*What is expected:*
Find "Click the home icon button" in the entries below; copy that line through the last, exactly, with no pictures.
══════════
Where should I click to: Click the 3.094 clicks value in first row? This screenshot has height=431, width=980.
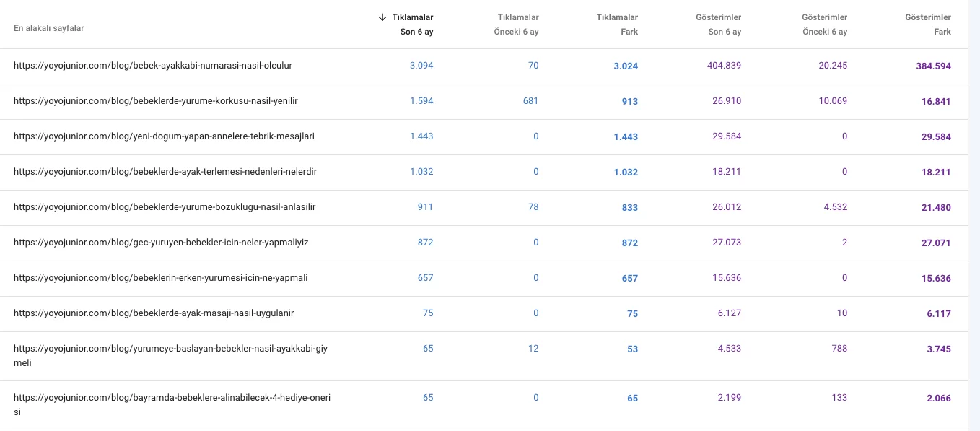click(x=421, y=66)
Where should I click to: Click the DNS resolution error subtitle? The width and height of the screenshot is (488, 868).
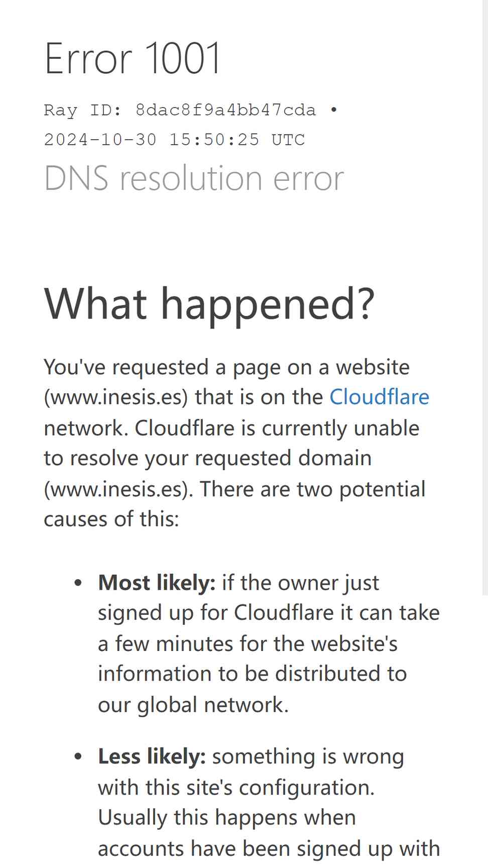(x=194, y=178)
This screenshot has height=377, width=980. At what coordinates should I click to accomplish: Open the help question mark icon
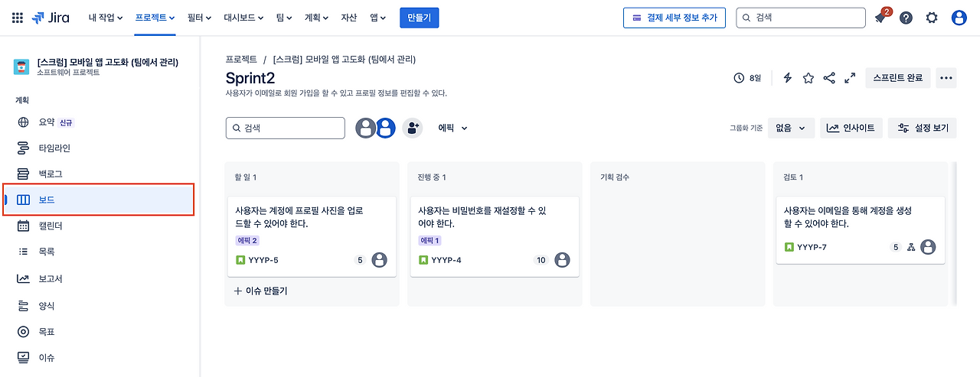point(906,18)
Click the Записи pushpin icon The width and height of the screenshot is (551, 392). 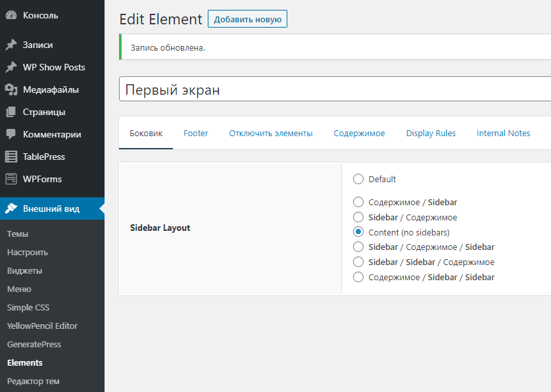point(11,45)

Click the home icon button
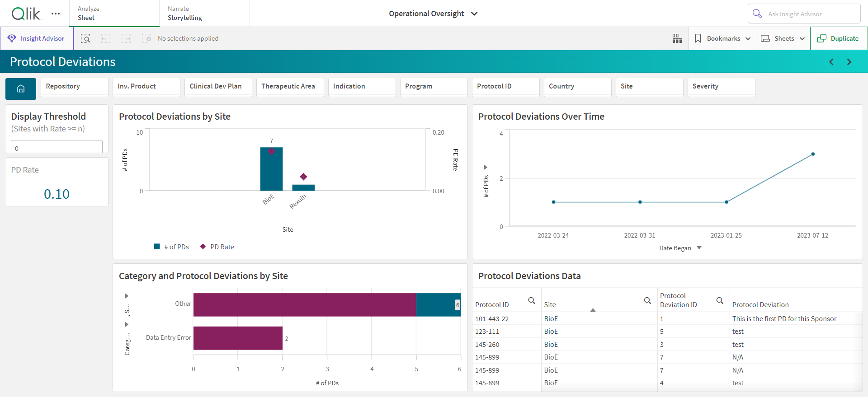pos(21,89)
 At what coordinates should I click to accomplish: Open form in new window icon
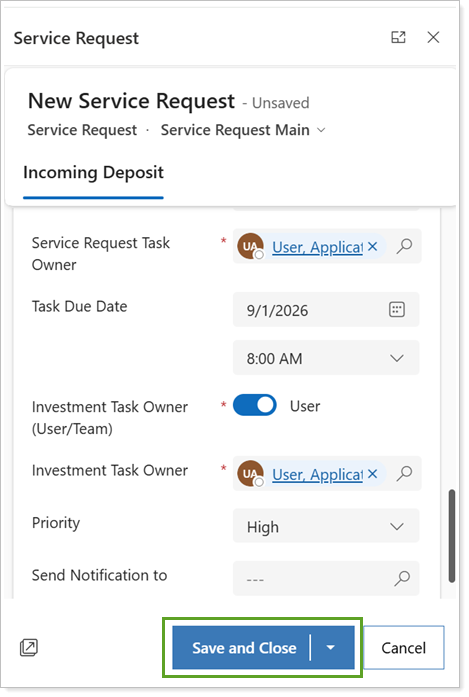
══════════
*Expected answer:*
Click the home icon button
pos(21,89)
 At what coordinates should I click to accomplish: Open form in new window icon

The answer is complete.